Tardamos menos de cinco minutos en llegar a Tsuta, durante los cuales charlamos sobre el cambio que la ciudad había experimentado en los últimos años, sobre cómo añorábamos los días en que el bulevar situado frente al parque Yoyogi estaba cerrado al tráfico de automóviles los domingos y en él se ofrecían fiestas alocadas al aire libre con juerguistas disfrazados, cuando la identidad del jazz japonés se estaba forjando en miles de sótanos de bares y cafeterías, cuando no había ningún flamante City Hall en Shinjuku y la zona estaba animada con el anhelo, el romanticismo y las verdaderas agallas de sus habitantes.
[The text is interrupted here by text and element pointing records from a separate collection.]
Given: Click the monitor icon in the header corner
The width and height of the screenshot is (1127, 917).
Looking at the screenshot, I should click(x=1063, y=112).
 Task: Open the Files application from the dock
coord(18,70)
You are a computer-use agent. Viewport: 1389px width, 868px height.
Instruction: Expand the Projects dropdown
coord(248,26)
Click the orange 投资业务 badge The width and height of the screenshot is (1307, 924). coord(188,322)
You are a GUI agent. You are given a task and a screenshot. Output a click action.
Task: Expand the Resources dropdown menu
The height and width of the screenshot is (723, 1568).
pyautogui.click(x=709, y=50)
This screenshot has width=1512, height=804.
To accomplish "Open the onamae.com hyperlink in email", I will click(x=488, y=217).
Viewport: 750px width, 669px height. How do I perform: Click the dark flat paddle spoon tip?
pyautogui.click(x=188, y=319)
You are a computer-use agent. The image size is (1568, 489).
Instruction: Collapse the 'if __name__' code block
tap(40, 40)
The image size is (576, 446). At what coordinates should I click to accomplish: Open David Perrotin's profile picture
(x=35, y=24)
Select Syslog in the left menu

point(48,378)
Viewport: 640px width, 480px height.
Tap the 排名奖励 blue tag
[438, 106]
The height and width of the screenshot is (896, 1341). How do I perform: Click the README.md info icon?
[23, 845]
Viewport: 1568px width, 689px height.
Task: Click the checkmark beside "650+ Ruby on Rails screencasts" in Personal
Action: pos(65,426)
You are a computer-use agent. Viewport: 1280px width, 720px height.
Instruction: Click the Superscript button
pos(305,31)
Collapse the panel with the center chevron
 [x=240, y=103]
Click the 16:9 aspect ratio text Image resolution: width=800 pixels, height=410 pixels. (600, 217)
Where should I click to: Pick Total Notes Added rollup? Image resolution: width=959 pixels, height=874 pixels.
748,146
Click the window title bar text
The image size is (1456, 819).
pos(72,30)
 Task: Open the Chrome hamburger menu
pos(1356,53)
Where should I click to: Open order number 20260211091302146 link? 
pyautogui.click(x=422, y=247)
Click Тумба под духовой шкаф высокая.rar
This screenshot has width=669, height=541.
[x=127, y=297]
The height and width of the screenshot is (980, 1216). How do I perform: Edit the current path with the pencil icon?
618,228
Me gustaba hablar con ella y, en cierto modo, sabía que aquello era extraño, incluso poco deseable.

Estuvimos de suerte y una de las dos mesas de Tsuta, con vistas al jardín secreto del establecimiento a través de un gran ventanal, estaba libre. Cuando voy solo prefiero sentarme en la barra, donde es todo un placer ver los preparativos reverentes del café en manos de Koyama-san, pero aquel día quería un ambiente más propicio para la conversación. Los dos pedimos la demitasse de la casa, elaborada con un intenso café torrefacto, y nos sentamos formando ángulo recto el uno respecto al otro, de modo que los dos veíamos el jardín.

– ¿Cuánto tiempo lleva viviendo en Tokio? -pregunté en cuanto nos hubimos aposentado.

– Por períodos, prácticamente toda la vida -respondió, mientras removía lentamente una cucharada de azúcar en la demitasse -. Viví en el extranjero unos cuantos años cuando era pequeña, pero crecí en Chiba, una ciudad cerca de aquí. Venía constantemente a Tokio cuando era adolescente, e intentaba entrar a hurtadillas en los locales en los que tocaban jazz en directo. Luego pasé cuatro años en Nueva York, estudiando en Juillard. Después regresé a Tokio. ¿Y usted?

– Igual que usted, yendo y viniendo toda la vida.

– ¿Y dónde aprendió a pedir café con el verdadero acento de Nueva York?

Tomé un sorbo del líquido amargo que tenía delante y me planteé qué responder. No suelo revelar detalles de mi biografía. Lo que he hecho, y sigo haciendo, me ha marcado, tal como el Loco Genial dijo que me pasaría, y aunque la marca resulte invisible para la mayoría de las personas, siempre soy consciente de su presencia. Intimar ya no es algo que me resulte familiar. A veces me doy cuenta con cierto pesar de que ya no es posible.

No he mantenido ninguna relación verdadera en Japón desde que me pasé a la vida en la sombra. Mantuve algunas relaciones titubeantes, superficiales por mi parte. Tatsu, y otros amigos a los que ya no veo, intentaron a veces concertarme una cita con alguna mujer que conocían. Pero ¿qué futuro tenían esas relaciones, cuando los dos temas que mejor me definían eran innombrables, tabú? Basta con imaginar la conversación: «Serví en Vietnam». «¿Cómo es posible?» «Soy medio americano, ¿sabes? Un híbrido.»

Hay unas cuantas mujeres del mizu shobai , el negocio del agua, tal como los japoneses llaman a las mujeres de vida alegre, a las que veo de vez en cuando. Nos conocemos desde hace lo suficiente como para que nuestras relaciones ya no sean una mera transacción económica y, por el contrario, los regalos caros son la moneda de cambio en este contexto e incluso hay cierto nivel de afecto mutuo. Todas suponen que estoy casado, suposición que hace que me resulte fácil explicar las sutiles medidas de seguridad que aplico por norma. Además, la suposición también explica la naturaleza intermitente de nuestra relación, y mi reticencia a dar detalles personales.